The bounce, so to speak, appears to have come from a stronger commitment from the players to clean up their images, the Jeff Tarango incident notwithstanding.
"Tennis is not dying. We have been through various crises," said HBO analyst Billie Jean King. "The women are giving up more and more of their time, and [Monica] Seles coming back would be fantastic for the sport."
That said, there's still an overriding perception that tennis players are spoiled and pampered, unwilling to look beyond their own needs for the good of the sport (see next item).
For instance, NBC's John McEnroe says the relentless scheduling of tournaments precludes players from taking the time to meet people in the cities they play in, much less perform charitable acts on their own.
"People need to see these types of people in person. They're human beings. They don't see that," said McEnroe. "They just sort of see them going from one city to another, playing another tournament and that is boring and people won't relate to that."
And then there are the dealings with the media, which have been tempestuous at best. For instance, Boris Becker and Sergei Bruguera took fines rather than agree to meet with the media at the French Open.
Dick Enberg, McEnroe's colleague, has suggested that each of the top 10 ranked male and female players should spend a weekend on a PGA Tour stop to see how golfers handle the media and the public.
"That would just be a wonderful example as to how it can be done," said Enberg. "We're not all the enemy. We're not always trying to make the player miserable. But there really is a way to handle it."
NBC (Channel 11) will have two hours of coverage from the men's quarterfinals starting today at 10 a.m., and the nightly TTC wrap-up show at 11:35 p.m. HBO's five-hour afternoon coverage begins at noon, with its hour-long roundup program at 7 p.m.
A misstep for Steffi
As if to drive home the point that tennis still has a way to go, ESPN's Brett Haber has taken top women's seed Steffi Graf to task for abruptly dropping plans to team with Martina Navratilova for doubles in order to give her ailing back more of a chance to heal.

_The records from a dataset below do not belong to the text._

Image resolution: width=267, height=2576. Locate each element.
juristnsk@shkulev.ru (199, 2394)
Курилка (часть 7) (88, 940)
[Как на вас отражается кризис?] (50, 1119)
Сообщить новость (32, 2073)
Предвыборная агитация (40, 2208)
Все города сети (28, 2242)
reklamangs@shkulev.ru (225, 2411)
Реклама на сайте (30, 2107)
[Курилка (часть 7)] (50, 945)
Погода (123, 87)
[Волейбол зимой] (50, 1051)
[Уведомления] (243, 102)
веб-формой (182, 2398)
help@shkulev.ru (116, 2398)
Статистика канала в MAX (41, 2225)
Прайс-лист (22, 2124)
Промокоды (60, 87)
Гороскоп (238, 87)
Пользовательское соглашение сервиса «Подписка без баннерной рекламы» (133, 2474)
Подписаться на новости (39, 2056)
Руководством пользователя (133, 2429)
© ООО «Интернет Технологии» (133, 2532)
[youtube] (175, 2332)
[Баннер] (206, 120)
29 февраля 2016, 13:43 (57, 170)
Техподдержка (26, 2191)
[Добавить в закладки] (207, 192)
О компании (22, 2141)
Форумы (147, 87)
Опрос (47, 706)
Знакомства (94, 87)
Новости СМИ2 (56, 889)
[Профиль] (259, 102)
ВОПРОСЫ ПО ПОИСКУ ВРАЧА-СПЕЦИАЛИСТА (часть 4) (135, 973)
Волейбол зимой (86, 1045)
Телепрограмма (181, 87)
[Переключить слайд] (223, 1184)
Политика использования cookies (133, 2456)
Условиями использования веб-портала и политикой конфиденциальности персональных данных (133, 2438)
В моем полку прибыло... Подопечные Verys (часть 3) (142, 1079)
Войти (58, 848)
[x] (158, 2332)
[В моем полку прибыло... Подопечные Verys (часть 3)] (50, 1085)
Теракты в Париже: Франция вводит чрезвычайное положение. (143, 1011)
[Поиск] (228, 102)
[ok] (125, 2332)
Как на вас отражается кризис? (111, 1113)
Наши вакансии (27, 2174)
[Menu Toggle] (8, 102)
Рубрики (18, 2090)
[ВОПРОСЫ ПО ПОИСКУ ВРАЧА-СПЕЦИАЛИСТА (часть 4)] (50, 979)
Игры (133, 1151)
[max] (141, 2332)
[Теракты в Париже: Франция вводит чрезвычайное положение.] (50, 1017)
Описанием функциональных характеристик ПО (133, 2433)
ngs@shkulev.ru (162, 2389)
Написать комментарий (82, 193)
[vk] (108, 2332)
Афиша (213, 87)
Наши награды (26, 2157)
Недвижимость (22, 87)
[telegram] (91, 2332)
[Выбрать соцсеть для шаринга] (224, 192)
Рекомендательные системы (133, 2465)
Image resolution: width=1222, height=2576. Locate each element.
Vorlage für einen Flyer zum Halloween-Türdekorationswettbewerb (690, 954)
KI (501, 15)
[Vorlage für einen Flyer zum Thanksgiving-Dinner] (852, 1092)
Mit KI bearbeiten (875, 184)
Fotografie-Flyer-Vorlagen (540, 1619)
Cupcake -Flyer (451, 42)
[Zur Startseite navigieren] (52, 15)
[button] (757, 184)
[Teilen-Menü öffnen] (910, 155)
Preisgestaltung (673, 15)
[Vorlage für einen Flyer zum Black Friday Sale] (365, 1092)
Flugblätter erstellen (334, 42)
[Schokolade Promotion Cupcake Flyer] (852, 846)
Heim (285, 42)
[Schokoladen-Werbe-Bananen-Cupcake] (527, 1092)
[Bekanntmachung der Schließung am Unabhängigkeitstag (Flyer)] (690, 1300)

Haber, in a Prodigy article, accused Graf of "utter disrespect" for Navratilova and said she was taking part in the "wholesale egocentrism" that is plaguing tennis, noting that Graf did not pull out of the singles competition, but left Navratilova high and dry.
"It is not as if the injury suddenly sprung up. It has been there and it will continue to be there," wrote Haber. "In this case, it was simply an excuse. And in a sport that is in such dire need of a public relations boost, neither Graf, nor anybody else, can afford to make excuses to the public."
Bruno goes to ESPN
From Philadelphia comes the very good news that Tony Bruno, a rather funny staple of morning sports talk there, will be leaving that city's all-sports WIP for a permanent gig with ESPN radio and television.
Bruno, who anchors ESPN Radio's weekend evening program, heard locally on WBAL, also will contribute to ESPN and ESPN2 television as well as fill-in on the radio side for "The Fabulous Sports Babe," heard on Washington's WTEM (570 AM) on the blissful occasions when she is on vacation.
Between WIP and ESPN Radio, Bruno had been working seven days a week, and commuting between Philadelphia and ESPN headquarters in Bristol, Conn.